--- Start RECORD EXTRACTS ---
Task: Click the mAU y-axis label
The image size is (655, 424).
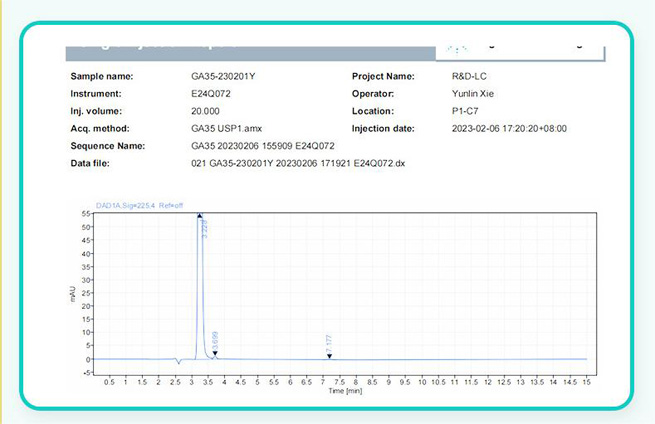Action: click(x=72, y=292)
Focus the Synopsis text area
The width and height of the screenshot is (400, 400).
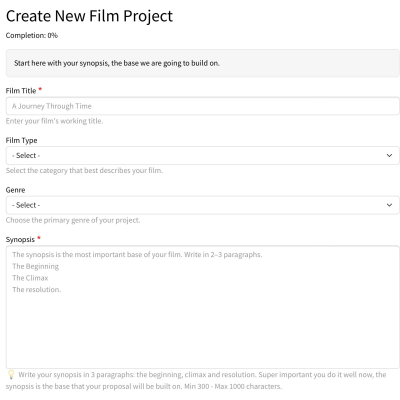pos(203,307)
--- End RECORD EXTRACTS ---
_WORK TO COMPLETE_: Format the listing above as a Markdown table with the columns Row and Line, numbering each row and skipping blank lines. Omit the pictures from the table.

_FINISHED TASK_:
| Row | Line |
|---|---|
| 1 | Task: Click the mAU y-axis label |
| 2 | The image size is (655, 424). |
| 3 | Action: click(x=72, y=292) |
| 4 | Focus the Synopsis text area |
| 5 | The width and height of the screenshot is (400, 400). |
| 6 | pos(203,307) |